Global Orthodoxy

The Pew Research Group has released a study of Christianity in the world. The full study can be found here. They did a great job in presenting the information and I believe there is much we can learn from this study. I was surprised by some of the findings regarding the distribution of the world’s Orthodox.
Not surprisingly Russia boasts the largest Orthodox population with 101.4 million or 71% of the population of Russia. However number 2 was very surprising. Ethiopia came in second with 36 million or 43.5 percent of the population! I knew the Church was very active in Africa but I did not realize it was that active. Romania came in at number 4 after Ukraine with 18.7 million or 87% of the population. Sad to say the USA did not make the chart as less than 1% of the population is Orthodox.
If we look at the numbers based on the percentage of the population Greece still ranks number one with 88.3% of the population followed by Romania. 54.9% of the world’s Orthodox resided in just 10 countries. I find that just fascinating.
Europe has the largest percentage with 77%. This is not a surprise since Orthodoxy comes from this region and for the purpose of this report it includes all of Russia. Russia as you know is on both the European and Asian continent. Sub-Saharan Africa has the second largest population with 15% of all of the Worlds Orthodox! The Americas, that includes North, Central, and South America has 1% of the world’s Orthodox. We have some work to do for sure.
Of course this is the number of people who consider themselves Orthodox it says nothing of church attendance. A survey of Orthodox Churches in the United States completed last year showed that 28% of the 1 million Orthodox attend Church on a regular basis. We need to increase this number if we ever hope to increase the number of Orthodox in the United States.
So what is the “take away” from this information for me? We have a lot of work to do! The interesting thing it shows me is we need to evangelize our own membership about the necessity of coming to Church, if we cannot get out own people to come to Church how do we ever hope to reach those who have never heard of Orthodoxy?

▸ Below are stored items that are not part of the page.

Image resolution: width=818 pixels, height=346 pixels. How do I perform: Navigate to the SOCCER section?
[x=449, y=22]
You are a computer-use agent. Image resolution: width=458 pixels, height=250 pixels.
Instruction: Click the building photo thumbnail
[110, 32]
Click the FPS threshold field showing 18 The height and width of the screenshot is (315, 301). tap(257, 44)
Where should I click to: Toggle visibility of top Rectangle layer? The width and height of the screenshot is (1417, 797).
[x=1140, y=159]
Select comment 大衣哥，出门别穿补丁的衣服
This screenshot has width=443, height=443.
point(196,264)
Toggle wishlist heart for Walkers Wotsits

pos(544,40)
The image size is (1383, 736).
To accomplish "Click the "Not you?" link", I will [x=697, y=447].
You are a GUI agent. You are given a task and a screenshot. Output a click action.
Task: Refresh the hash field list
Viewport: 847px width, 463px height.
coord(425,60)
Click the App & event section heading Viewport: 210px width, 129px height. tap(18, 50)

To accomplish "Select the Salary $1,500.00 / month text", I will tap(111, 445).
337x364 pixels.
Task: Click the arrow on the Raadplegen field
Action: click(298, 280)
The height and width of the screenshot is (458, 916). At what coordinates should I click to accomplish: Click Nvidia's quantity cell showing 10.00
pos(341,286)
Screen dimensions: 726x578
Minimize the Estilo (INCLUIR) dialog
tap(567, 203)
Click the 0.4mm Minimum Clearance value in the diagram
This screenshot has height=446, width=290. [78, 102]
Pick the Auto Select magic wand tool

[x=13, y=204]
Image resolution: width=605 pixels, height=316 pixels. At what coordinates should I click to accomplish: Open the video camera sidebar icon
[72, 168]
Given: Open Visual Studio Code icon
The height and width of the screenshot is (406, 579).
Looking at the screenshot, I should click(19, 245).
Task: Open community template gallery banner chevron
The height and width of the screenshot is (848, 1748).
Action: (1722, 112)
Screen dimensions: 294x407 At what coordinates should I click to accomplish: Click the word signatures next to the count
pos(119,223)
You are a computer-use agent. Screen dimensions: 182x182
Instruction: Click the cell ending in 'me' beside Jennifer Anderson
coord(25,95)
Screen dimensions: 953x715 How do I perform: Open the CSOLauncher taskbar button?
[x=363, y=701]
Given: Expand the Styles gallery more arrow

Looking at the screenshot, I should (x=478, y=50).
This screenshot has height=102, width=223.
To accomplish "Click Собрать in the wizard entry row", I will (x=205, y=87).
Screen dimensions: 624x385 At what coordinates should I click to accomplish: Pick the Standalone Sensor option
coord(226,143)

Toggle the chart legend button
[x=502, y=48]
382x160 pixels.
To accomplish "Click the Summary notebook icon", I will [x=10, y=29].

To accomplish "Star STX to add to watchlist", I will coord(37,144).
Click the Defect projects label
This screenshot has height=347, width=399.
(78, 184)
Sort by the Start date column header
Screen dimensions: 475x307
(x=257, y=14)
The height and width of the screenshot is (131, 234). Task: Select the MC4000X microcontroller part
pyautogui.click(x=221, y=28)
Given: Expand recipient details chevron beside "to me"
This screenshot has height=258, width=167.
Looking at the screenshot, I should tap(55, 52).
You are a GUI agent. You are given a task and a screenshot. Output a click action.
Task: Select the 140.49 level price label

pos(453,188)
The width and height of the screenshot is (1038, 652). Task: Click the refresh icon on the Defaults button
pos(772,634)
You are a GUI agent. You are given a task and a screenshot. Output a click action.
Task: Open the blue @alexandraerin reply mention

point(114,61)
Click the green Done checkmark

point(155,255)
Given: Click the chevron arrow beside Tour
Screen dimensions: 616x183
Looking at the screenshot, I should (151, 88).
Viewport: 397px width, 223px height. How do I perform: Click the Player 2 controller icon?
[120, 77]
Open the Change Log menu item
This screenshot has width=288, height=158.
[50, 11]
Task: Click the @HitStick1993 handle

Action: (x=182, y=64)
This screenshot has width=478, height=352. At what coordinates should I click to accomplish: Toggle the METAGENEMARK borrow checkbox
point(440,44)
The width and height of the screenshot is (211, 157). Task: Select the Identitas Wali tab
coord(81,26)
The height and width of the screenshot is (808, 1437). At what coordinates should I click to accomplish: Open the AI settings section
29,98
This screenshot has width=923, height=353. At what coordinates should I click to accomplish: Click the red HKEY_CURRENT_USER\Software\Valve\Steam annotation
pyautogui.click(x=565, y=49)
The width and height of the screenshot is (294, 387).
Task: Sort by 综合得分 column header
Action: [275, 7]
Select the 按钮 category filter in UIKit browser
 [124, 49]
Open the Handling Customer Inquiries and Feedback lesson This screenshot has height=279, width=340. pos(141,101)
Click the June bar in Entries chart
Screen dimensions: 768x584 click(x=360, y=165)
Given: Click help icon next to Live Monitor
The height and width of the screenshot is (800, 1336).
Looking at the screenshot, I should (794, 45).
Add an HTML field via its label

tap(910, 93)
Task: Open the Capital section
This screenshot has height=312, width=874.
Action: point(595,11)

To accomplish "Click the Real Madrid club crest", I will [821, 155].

  1. Interesting report. The high number of Orthodox in Africa is due to Oriental Orthodox Christians primarily in Egypt and Ethiopia. Technically, they are not the same as Eastern Orthodox (despite identical beliefs expressed somewhat differently), but lumping us all together in a group called Orthodox gives me hope for future unity that we all must pray for.

  2. It's a little misleading to describe Ethiopia as the second-most Orthodox country, since the Ethiopians are non-Chalcedonian (sometimes called "Oriental Orthodox"). To a certain extent it is mixing apples and oranges to put Eastern Orthodox and non-Chalcedonians into the same category because they both have "Orthodox" in their names.